** Source data **

______________________________

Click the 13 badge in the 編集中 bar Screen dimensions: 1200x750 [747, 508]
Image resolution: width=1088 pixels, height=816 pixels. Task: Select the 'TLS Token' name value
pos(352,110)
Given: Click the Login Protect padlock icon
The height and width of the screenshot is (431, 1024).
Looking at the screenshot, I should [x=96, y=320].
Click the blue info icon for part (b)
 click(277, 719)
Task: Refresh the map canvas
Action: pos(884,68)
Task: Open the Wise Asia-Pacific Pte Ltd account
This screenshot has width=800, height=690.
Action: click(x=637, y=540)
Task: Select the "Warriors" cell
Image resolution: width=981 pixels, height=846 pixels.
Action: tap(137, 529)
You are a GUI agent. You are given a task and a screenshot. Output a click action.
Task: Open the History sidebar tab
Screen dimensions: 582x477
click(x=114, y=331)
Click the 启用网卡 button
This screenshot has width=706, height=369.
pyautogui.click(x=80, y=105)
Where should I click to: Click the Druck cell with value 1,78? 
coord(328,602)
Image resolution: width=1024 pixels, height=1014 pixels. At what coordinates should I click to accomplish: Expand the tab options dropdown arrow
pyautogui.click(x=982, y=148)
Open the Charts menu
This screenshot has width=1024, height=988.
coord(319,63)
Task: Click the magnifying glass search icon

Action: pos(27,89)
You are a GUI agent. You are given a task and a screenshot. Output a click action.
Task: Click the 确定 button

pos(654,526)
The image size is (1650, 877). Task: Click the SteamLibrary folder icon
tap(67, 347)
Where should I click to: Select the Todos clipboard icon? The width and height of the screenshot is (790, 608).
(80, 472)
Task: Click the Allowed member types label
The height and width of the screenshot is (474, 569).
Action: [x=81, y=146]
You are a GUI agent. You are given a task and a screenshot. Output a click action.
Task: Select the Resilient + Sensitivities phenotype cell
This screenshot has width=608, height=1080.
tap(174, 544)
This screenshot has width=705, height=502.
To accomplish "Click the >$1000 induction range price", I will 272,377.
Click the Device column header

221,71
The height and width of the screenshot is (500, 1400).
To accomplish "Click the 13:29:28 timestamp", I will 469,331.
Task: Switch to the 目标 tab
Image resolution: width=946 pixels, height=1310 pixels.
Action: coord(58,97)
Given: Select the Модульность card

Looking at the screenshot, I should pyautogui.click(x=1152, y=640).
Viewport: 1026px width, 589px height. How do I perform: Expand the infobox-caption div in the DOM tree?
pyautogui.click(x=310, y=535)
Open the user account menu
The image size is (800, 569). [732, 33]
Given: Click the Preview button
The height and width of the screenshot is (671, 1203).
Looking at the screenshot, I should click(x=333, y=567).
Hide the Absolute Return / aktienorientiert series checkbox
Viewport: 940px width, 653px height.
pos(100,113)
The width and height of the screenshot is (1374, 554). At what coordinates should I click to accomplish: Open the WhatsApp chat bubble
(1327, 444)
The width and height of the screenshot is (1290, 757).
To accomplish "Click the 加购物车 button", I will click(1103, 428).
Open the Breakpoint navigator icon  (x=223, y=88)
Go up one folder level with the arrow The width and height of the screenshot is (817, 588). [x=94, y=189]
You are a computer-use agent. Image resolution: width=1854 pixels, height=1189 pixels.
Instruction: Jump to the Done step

______________________________

** Task objective **
Would you output all of the material exactly as it reads?

** Response to this exercise **
Click the 13 badge in the 編集中 bar Screen dimensions: 1200x750 [747, 508]
Image resolution: width=1088 pixels, height=816 pixels. Task: Select the 'TLS Token' name value
pos(352,110)
Given: Click the Login Protect padlock icon
The height and width of the screenshot is (431, 1024).
Looking at the screenshot, I should [x=96, y=320].
Click the blue info icon for part (b)
 click(277, 719)
Task: Refresh the map canvas
Action: pos(884,68)
Task: Open the Wise Asia-Pacific Pte Ltd account
This screenshot has width=800, height=690.
Action: click(x=637, y=540)
Task: Select the "Warriors" cell
Image resolution: width=981 pixels, height=846 pixels.
Action: tap(137, 529)
You are a GUI agent. You are given a task and a screenshot. Output a click action.
Task: Open the History sidebar tab
Screen dimensions: 582x477
click(x=114, y=331)
Click the 启用网卡 button
This screenshot has width=706, height=369.
pyautogui.click(x=80, y=105)
Where should I click to: Click the Druck cell with value 1,78? 
coord(328,602)
Image resolution: width=1024 pixels, height=1014 pixels. At what coordinates should I click to accomplish: Expand the tab options dropdown arrow
pyautogui.click(x=982, y=148)
Open the Charts menu
This screenshot has width=1024, height=988.
coord(319,63)
Task: Click the magnifying glass search icon

Action: pos(27,89)
You are a GUI agent. You are given a task and a screenshot. Output a click action.
Task: Click the 确定 button

pos(654,526)
The image size is (1650, 877). Task: Click the SteamLibrary folder icon
tap(67, 347)
Where should I click to: Select the Todos clipboard icon? The width and height of the screenshot is (790, 608).
(80, 472)
Task: Click the Allowed member types label
The height and width of the screenshot is (474, 569).
Action: [x=81, y=146]
You are a GUI agent. You are given a task and a screenshot. Output a click action.
Task: Select the Resilient + Sensitivities phenotype cell
This screenshot has width=608, height=1080.
tap(174, 544)
This screenshot has width=705, height=502.
To accomplish "Click the >$1000 induction range price", I will 272,377.
Click the Device column header

221,71
The height and width of the screenshot is (500, 1400).
To accomplish "Click the 13:29:28 timestamp", I will 469,331.
Task: Switch to the 目标 tab
Image resolution: width=946 pixels, height=1310 pixels.
Action: coord(58,97)
Given: Select the Модульность card

Looking at the screenshot, I should pyautogui.click(x=1152, y=640).
Viewport: 1026px width, 589px height. How do I perform: Expand the infobox-caption div in the DOM tree?
pyautogui.click(x=310, y=535)
Open the user account menu
The image size is (800, 569). [732, 33]
Given: Click the Preview button
The height and width of the screenshot is (671, 1203).
Looking at the screenshot, I should click(x=333, y=567).
Hide the Absolute Return / aktienorientiert series checkbox
Viewport: 940px width, 653px height.
pos(100,113)
The width and height of the screenshot is (1374, 554). At what coordinates should I click to accomplish: Open the WhatsApp chat bubble
(1327, 444)
The width and height of the screenshot is (1290, 757).
To accomplish "Click the 加购物车 button", I will click(1103, 428).
Open the Breakpoint navigator icon  (x=223, y=88)
Go up one folder level with the arrow The width and height of the screenshot is (817, 588). [x=94, y=189]
You are a computer-use agent. Image resolution: width=1854 pixels, height=1189 pixels.
Instruction: Jump to the Done step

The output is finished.